TRENTO. Sono riprese le operazioni di soccorso sul Nanga Parbat, ma tutto è stato nuovamente rimandato a causa del maltempo, il tentativo è previsto per domani. Gli elicotteri hanno ottenuto l'autorizzazione definitiva al decollo e volo fino al campo base K2 dopo l'intervento dell'ambasciatore Stefano Pontecorvo e la collaborazione dell'aviazione pakistana.
I velivoli hanno effettuato il volo in assetto di massima allerta in quanto la zona del K2 corre lungo il confine con l’India: i piloti hanno volato radenti le morene del Baltoro fino a raggiungere il campo base e caricare Alex Txikon, Ignacio De Zuloaga e Felix Criado, oltre al medico Josep Sanchis.
Il gruppo porta inoltre in quota tutta l’attrezzatura utile per effettuare una perlustrazione della montagna, droni compresi. L'elicottero però per ragioni di sicurezza è dovuto rientrare.

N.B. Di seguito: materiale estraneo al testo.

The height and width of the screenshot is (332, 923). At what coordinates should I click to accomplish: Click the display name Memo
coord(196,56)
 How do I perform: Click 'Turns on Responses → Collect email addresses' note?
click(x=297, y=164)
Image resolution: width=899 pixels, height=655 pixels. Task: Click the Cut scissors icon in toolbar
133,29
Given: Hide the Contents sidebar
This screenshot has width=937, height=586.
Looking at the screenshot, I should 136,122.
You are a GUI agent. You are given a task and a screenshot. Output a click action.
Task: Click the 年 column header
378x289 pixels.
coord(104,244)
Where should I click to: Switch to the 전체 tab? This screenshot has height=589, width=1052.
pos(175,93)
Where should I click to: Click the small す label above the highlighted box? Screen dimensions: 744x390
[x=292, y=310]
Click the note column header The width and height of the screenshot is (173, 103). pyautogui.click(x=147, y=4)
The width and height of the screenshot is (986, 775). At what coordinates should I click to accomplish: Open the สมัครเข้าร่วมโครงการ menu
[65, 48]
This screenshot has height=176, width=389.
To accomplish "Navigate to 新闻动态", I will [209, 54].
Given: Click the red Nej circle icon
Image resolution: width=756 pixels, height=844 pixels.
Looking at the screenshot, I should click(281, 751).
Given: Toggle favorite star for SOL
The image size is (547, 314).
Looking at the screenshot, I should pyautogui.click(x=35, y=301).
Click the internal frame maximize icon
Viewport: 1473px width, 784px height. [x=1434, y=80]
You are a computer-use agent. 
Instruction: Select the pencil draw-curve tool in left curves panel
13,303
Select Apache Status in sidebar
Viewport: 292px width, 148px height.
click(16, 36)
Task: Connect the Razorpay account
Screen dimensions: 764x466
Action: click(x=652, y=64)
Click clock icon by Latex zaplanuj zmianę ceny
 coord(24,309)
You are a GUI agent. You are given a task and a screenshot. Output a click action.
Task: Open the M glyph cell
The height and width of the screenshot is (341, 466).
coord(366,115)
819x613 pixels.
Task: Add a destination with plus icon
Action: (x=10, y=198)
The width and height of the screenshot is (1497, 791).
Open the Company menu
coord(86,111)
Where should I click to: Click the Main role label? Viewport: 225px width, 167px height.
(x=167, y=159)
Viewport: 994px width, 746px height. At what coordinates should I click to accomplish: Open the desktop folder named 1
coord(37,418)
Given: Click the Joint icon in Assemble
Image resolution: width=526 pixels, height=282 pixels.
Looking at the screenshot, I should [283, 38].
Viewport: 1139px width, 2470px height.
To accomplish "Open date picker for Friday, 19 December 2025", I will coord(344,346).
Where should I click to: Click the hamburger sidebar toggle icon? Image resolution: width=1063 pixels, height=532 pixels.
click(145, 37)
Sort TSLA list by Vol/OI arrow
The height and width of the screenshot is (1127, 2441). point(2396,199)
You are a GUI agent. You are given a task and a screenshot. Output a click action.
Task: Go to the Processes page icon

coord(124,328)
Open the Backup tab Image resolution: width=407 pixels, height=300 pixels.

Domani, meteo permettendo, è previsto il sorvolo tecnologico dello Sperone Mummery, dove presumibilmente sono dispersi Daniele Nardi e Tom Ballard, dei quali non si hanno notizie da domenica scorsa.
Nel frattempo la raccolta fondi, lanciata dagli amici di Nardi, per sostenere le ingenti spese di soccorso hanno superato in 24 ore la barriera dei 100 mila euro sulla piattaforma gofundme (Qui raccolta fondi).